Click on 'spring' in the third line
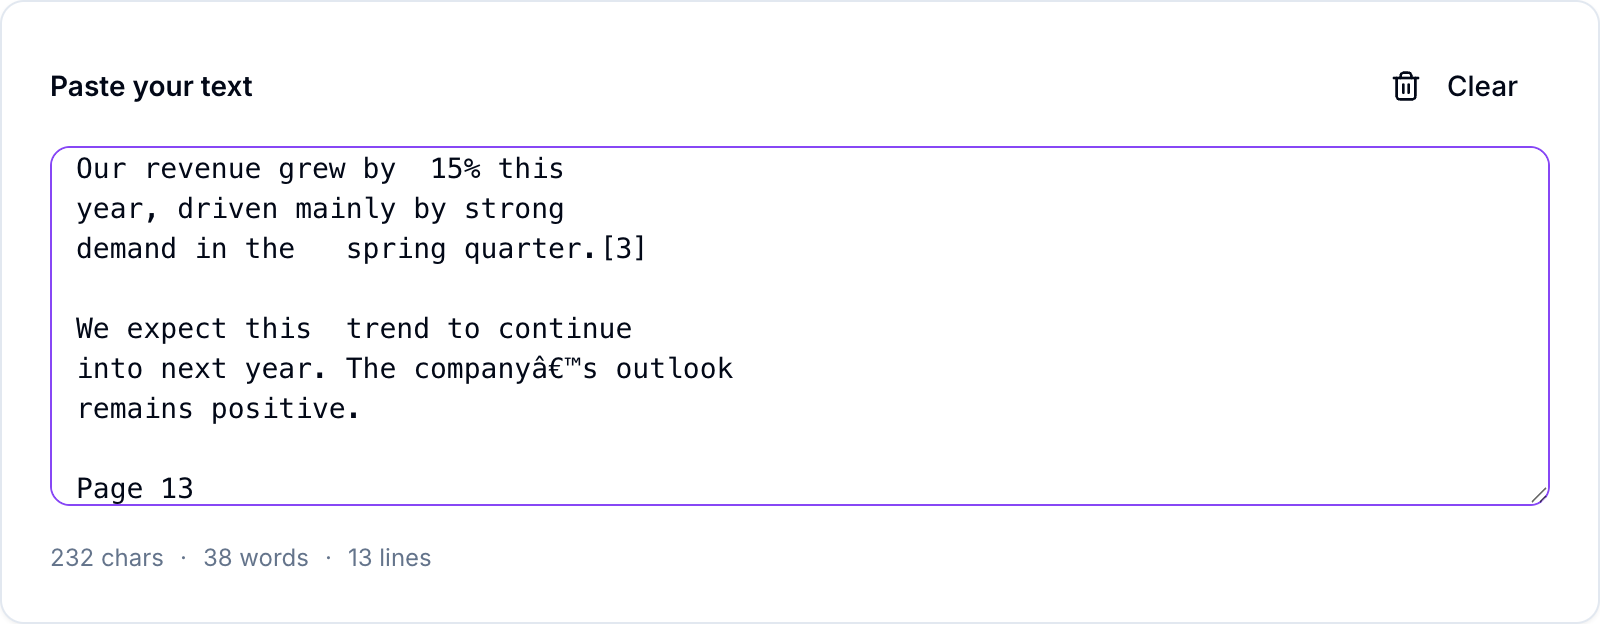The height and width of the screenshot is (624, 1600). coord(396,249)
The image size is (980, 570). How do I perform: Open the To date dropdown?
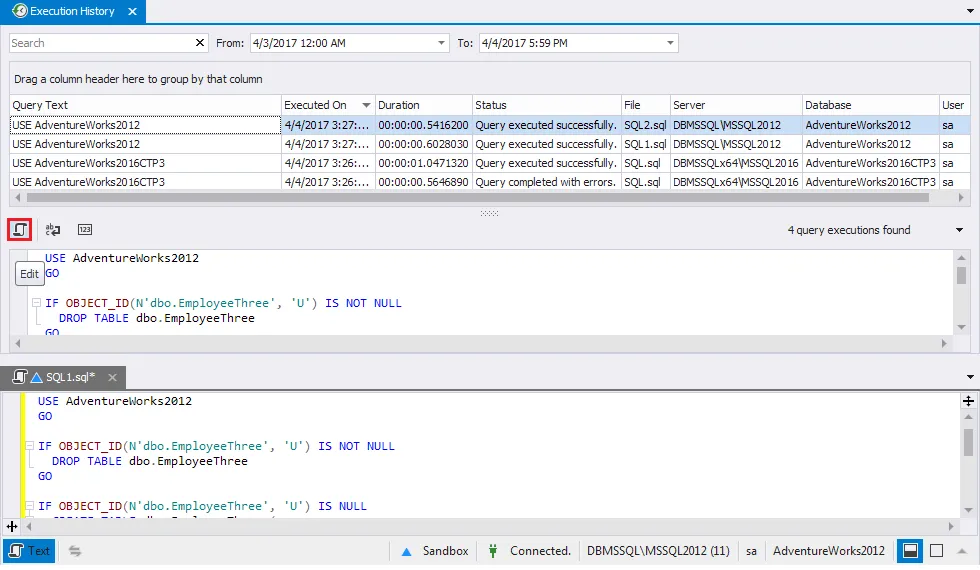coord(670,43)
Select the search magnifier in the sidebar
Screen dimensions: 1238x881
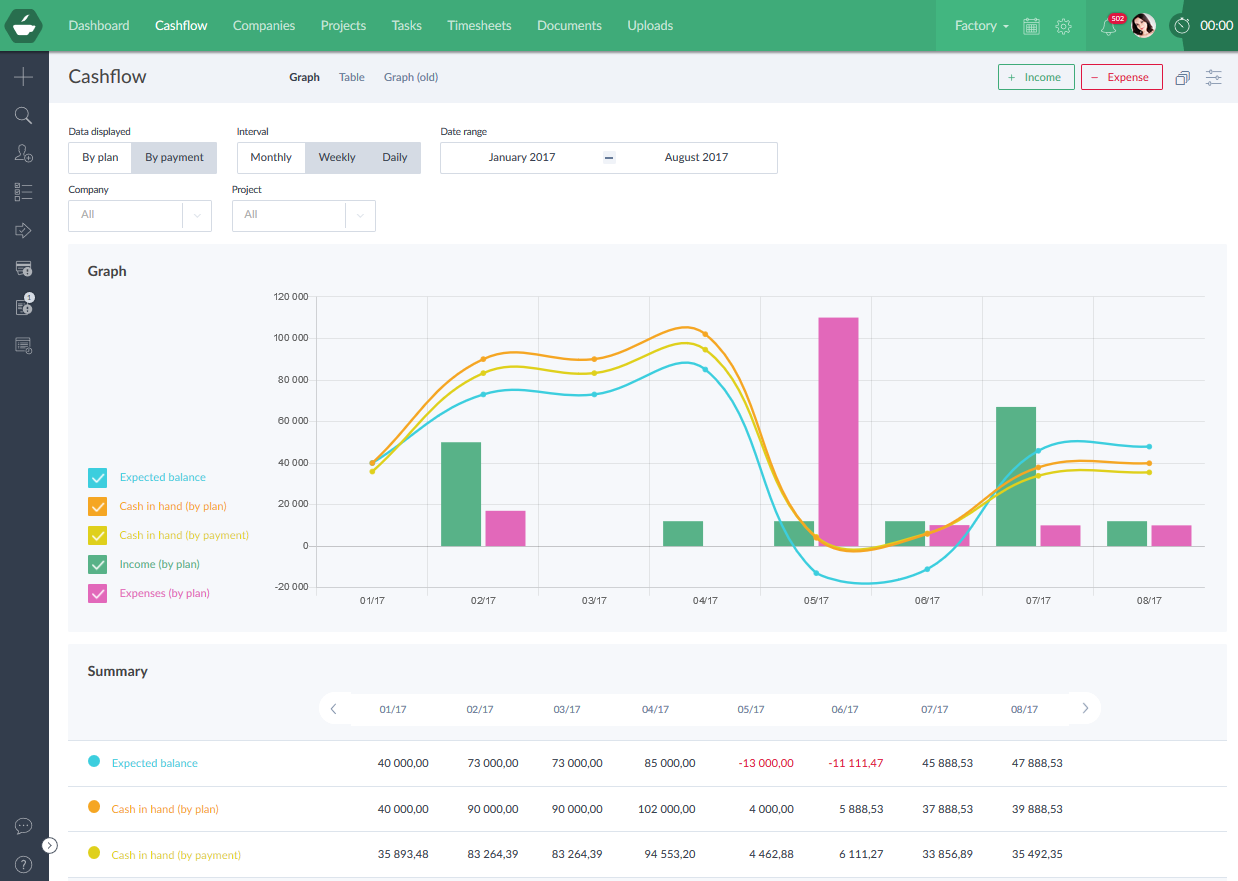23,115
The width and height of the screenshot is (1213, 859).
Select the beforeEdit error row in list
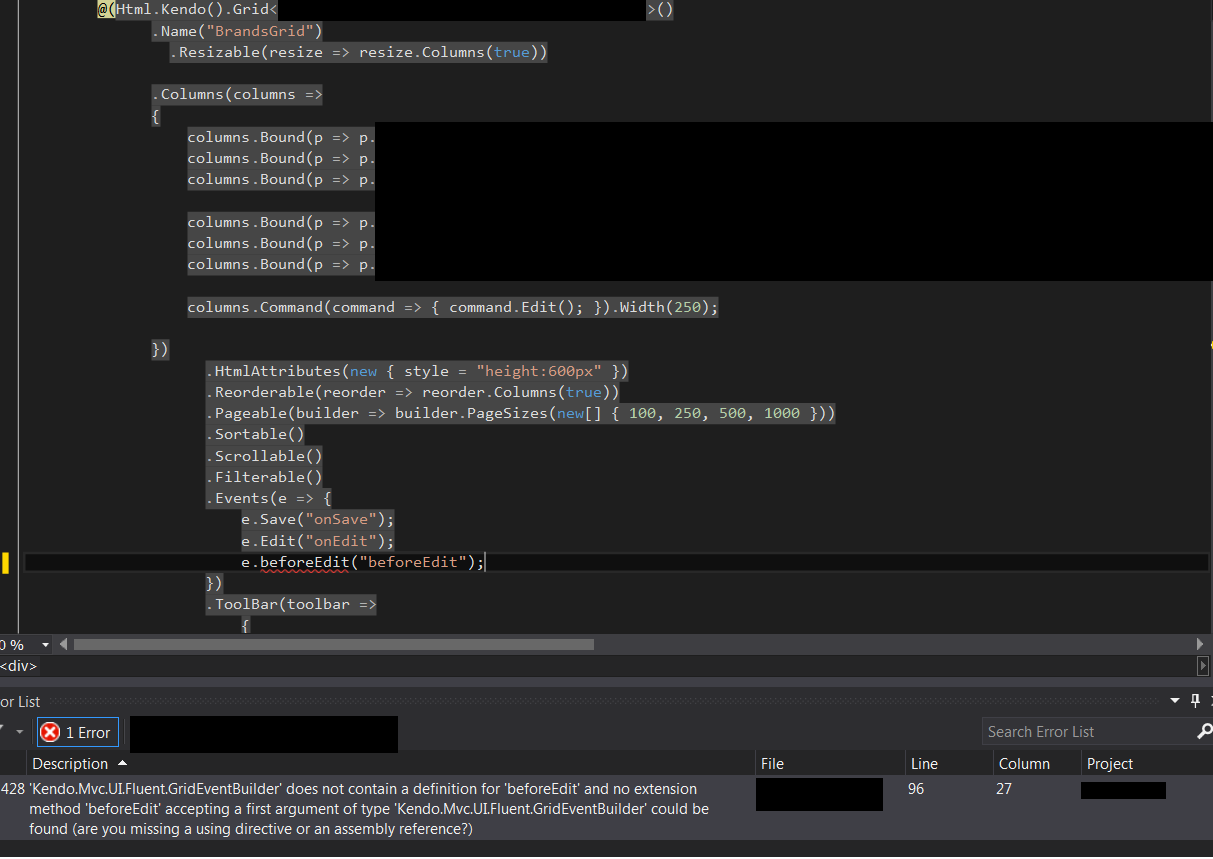(x=370, y=809)
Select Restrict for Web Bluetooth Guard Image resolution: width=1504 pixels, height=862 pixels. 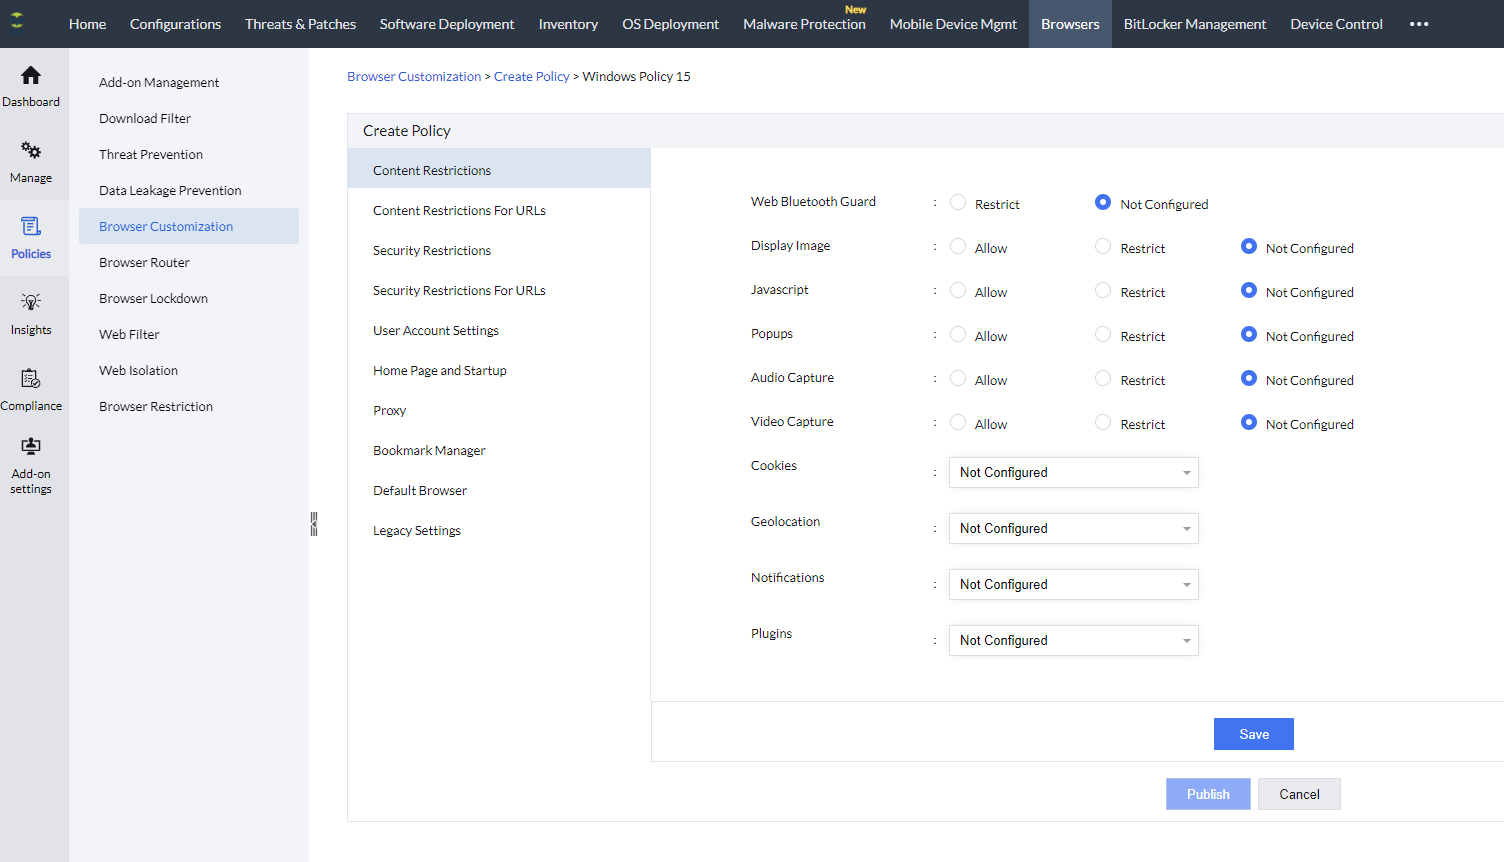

━━━━━━━━━━━━━━━━━━━━━━━━━━━━━━

### The task
Set down the records in full and exactly. Do not carry over any image.

### Response below
Click on 'spring' in the third line
The height and width of the screenshot is (624, 1600). coord(396,249)
The image size is (980, 570). How do I perform: Open the To date dropdown?
coord(670,43)
Select the search magnifier in the sidebar
Screen dimensions: 1238x881
23,115
The width and height of the screenshot is (1213, 859).
Select the beforeEdit error row in list
(x=370, y=809)
Select Restrict for Web Bluetooth Guard Image resolution: width=1504 pixels, height=862 pixels. 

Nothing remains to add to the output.